**Supplied passage:**
Returning to the question of the genetic contribution to sexual orientation, we find relatively low percentages of such contribution have been found in twin studies. Rosario and Schrimshaw suggest that there is a lack of significant findings in more representative samples of the population when it comes to large familial (sibling versus identical versus non-identical twin) studies. They conclude that up to 50% of homosexual orientation may be attributed to genetic factors ‘of some kind’.77 In fact, feminine behaviour in boys, which the intra-uterine hormonal environment contributes to, appears to be a much stronger predictor of male homosexuality.78 Either way, there remains a significant proportion of men experiencing same-sex attraction for reasons other than genetic predisposition and feminine inclinations. This is certainly also true of women, where a greater incidence of sexual fluidity is reported. 79
Neurochemicals and the sexual response
The biological mechanisms underlying sexual desire, arousal, and expression involve many different elements. Not least of these is the timely release of various neurochemicals, some of which activate sexual priming and some of which inhibit it. The continually changing composition of these neurochemicals forms an important component of the BDP.
Let us first consider the neurochemicals associated with sexual arousal. Dopamine and melanocortins are released in the hypothalamus and limbic regions when a person is exposed to various sexual cues, heightening attention and desire: these associate with generating sexual interest. Dopamine is typically associated with expectation of reward, and in its link to encoding expectation of reward, it plays a role in the conditioning process — but also in addiction. This alerts us to the addictive potential of sexual behaviour.80 Dopamine release has a role in ‘sexual wanting’. It links with anticipation, excitement, desire, concentration, memory, and learning, as well as enhancing the feeling of meaningfulness in things. It has been linked with sociability, but also to social anxiety.81 It is not surprising then, that those with a predisposition to high levels of dopamine are more likely to be involved in sexual activity early, and to have many sexual partners.82 Dopamine interacts with the hormonal profile. Oestradiol and testosterone can facilitate dopamine activation,83 while dopamine can also stimulate hormone release mediating the body’s fight-and-flight response — which may not be so good for the relationship itself. Critical as dopamine activation is to the sexual reward system, it needs to act in concert with other neurochemical and subjective factors to find expression in any particular sexual impulse.

**Your task:** Can you continue the passage on neurochemicals and the sexual response, starting after its last sentence?

**Available data:**
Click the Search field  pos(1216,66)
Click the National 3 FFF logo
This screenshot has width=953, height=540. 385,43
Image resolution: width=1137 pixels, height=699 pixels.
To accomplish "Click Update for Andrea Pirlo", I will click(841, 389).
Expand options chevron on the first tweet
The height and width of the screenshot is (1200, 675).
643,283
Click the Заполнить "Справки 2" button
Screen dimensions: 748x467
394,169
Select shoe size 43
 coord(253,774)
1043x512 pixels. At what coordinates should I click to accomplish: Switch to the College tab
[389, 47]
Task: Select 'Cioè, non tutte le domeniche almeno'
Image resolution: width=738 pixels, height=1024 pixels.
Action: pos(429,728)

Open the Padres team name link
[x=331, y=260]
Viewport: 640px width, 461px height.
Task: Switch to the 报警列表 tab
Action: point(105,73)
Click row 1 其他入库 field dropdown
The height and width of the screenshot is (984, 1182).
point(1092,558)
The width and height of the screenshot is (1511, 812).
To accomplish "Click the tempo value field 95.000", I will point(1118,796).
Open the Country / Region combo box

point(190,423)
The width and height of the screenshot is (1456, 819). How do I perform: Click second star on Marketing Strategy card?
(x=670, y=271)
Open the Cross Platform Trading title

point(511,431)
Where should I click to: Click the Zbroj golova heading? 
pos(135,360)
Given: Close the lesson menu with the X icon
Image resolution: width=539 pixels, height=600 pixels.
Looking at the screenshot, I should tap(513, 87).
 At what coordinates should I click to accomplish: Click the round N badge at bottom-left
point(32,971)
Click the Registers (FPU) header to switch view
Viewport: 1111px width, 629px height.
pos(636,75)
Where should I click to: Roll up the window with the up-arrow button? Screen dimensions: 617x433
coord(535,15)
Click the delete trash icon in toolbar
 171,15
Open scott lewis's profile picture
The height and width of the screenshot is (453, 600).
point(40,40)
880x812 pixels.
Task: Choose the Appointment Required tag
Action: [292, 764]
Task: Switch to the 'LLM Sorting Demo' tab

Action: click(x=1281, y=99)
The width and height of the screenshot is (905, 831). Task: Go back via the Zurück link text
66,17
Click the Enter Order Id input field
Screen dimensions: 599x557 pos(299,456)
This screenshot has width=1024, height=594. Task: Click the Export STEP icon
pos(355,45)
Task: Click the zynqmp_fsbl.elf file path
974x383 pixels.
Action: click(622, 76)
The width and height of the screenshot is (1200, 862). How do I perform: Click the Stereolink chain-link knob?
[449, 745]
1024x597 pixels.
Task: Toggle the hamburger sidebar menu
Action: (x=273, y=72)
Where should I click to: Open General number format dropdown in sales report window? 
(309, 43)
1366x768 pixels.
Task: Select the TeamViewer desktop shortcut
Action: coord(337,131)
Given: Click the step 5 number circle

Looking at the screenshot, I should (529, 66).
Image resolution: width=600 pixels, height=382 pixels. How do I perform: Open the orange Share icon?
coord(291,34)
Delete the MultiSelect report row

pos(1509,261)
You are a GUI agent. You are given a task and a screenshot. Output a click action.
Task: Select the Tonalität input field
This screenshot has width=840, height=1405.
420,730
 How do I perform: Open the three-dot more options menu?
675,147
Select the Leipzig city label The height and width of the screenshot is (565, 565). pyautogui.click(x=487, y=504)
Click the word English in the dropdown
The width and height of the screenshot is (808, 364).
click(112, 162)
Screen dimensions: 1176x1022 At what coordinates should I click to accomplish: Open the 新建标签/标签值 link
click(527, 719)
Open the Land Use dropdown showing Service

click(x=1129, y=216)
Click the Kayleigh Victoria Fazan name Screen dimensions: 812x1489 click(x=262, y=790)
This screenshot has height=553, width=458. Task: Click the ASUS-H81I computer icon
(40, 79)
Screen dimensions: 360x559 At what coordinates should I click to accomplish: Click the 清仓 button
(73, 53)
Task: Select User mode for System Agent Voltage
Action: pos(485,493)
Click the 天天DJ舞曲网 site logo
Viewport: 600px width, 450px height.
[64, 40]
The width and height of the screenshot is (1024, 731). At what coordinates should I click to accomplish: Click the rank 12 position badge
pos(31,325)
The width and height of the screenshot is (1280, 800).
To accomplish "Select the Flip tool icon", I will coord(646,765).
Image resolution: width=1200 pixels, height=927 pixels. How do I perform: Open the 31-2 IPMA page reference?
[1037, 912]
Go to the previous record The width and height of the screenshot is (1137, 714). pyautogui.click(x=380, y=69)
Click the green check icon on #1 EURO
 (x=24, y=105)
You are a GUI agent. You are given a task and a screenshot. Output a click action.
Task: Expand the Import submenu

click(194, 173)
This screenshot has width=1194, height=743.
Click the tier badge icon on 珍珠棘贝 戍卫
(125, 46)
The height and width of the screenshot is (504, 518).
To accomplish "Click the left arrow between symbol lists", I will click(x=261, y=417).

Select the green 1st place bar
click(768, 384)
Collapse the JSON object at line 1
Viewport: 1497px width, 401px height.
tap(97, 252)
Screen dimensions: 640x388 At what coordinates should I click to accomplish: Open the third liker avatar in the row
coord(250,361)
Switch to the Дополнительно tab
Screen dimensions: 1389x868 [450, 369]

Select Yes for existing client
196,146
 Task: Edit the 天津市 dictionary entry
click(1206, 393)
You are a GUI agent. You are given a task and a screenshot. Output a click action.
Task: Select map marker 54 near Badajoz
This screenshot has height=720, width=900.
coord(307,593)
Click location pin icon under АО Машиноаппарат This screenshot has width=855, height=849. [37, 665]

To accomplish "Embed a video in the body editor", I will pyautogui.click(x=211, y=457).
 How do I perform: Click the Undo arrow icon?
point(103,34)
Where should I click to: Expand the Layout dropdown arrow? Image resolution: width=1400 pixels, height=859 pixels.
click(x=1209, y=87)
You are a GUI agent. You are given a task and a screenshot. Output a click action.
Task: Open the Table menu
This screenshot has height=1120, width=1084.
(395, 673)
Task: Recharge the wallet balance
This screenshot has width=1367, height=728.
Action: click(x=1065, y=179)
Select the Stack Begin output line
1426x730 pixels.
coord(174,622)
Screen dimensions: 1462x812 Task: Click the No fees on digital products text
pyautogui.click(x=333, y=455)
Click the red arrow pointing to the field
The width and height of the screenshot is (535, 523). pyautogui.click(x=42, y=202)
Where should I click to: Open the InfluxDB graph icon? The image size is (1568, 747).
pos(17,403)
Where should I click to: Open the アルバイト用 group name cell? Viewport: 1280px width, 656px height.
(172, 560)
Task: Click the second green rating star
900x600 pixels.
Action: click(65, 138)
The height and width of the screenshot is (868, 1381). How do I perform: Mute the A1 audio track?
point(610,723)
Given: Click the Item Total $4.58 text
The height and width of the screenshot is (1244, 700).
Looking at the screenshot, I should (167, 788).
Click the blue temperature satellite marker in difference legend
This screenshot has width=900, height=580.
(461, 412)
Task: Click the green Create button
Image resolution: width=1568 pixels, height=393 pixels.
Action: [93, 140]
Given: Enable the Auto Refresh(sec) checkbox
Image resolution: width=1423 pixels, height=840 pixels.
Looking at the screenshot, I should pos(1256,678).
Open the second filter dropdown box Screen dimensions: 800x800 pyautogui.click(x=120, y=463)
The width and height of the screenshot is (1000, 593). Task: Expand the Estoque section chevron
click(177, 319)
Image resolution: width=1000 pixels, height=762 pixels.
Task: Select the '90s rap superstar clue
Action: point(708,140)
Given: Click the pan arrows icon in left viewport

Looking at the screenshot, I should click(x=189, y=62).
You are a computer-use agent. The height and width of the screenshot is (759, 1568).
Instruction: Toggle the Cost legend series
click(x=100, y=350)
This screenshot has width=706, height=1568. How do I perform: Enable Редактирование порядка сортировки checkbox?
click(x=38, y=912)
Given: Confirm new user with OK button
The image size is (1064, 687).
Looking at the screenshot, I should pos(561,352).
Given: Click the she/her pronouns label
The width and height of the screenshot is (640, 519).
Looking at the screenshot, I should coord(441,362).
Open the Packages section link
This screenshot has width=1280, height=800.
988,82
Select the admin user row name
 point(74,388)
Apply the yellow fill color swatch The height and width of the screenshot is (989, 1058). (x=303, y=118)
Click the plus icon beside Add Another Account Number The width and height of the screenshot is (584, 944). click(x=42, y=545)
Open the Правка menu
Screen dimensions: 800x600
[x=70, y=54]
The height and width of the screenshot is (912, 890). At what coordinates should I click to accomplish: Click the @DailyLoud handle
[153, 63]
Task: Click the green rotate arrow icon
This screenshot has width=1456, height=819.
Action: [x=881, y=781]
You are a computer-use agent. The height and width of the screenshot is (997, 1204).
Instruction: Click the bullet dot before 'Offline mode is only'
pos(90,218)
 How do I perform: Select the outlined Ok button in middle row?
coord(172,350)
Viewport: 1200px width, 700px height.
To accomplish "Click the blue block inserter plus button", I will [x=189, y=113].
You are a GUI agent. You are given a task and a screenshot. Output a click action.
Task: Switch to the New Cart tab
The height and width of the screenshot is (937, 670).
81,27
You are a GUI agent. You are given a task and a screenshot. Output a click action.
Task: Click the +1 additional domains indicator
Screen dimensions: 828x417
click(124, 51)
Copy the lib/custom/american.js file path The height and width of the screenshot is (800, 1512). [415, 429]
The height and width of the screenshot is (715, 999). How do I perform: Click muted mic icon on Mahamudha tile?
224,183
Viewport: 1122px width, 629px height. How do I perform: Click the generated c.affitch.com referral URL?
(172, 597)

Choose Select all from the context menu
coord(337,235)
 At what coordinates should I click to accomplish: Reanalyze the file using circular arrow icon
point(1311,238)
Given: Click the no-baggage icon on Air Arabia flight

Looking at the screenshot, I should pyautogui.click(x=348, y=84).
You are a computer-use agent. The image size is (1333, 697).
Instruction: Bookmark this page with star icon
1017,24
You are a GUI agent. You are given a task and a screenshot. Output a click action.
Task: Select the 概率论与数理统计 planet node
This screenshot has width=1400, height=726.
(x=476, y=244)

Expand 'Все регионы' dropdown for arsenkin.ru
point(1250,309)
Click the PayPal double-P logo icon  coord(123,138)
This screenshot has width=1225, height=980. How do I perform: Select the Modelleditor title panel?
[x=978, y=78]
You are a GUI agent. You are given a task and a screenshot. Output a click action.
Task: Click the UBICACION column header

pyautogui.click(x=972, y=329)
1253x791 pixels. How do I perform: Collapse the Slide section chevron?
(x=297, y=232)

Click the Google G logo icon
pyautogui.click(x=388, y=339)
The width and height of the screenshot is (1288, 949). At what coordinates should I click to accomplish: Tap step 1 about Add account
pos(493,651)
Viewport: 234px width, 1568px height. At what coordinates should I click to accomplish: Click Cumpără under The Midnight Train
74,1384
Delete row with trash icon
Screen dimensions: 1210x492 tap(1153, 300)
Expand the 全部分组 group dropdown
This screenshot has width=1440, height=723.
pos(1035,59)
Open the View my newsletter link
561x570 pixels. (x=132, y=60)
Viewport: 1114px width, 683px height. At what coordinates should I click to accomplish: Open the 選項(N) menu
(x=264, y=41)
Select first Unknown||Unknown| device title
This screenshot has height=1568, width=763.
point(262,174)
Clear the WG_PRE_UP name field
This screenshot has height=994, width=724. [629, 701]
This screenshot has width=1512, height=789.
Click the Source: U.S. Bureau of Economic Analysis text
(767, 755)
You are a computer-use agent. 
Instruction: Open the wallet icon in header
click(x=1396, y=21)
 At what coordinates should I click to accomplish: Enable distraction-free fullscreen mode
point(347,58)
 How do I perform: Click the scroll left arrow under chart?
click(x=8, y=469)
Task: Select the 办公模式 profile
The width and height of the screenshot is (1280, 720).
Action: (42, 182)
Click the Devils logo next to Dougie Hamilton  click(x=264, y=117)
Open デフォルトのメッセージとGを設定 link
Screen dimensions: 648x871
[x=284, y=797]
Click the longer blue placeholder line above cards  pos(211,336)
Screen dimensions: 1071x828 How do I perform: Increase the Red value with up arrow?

**Task output:**
The neurochemicals noradrenaline, oxytocin and vasopressin are also associated with sexual arousal. Noradrenaline (or epinephrine) helps regulate sexual arousal and motivation.84 Meanwhile, oxytocin and vasopressin are released just before orgasm in both men and women, playing a role in pleasure (motivating future sexual activity), but also in emotional attachment to the person with whom the orgasm is experienced.85 This mechanism (along with the role of dopamine) can be understood within the classical conditioning paradigm. Lehmiller (2014) notes that the release of oxytocin plays ‘a vital role in developing bonds between romantic and sexual partners because it is released during physical intimacy’ (p. 99),86 while Toates (2014) suggests that the raised oxytocin levels in women following orgasm could ‘consolidate the incentive value of the partner and sense of belonging with this person’ (p. 108). We see here that belonging is not only created by the sense of shared personal space and experience, but is also supported by a biological link between the sexual event and bonding.
Of course, oxytocin is not only featured in the sexual encounter. It is also released in parent-child bonding which should be anything but sexual. But there is other hormone activity present in the adult sexual profile to distinguish these events — the release of vasopressin and testosterone, for example.87 We see here the finely tuned balance of a neuroendocrine system that lays the biological basis for relational experiences; but also the interplay between the bonding qualities of oxytocin and vasopressin, and the territorial and protective aggressiveness with which testosterone release might be associated. Here the source of the bonding experience which associates with belonging is a chemical one. It is easy to see the potential for confusion in regard to the interpretation of one’s experiences of intimacy and belonging; that is, to sexualise a nurturing event, or to feel connected in a sexual event where there is otherwise little emotional connection.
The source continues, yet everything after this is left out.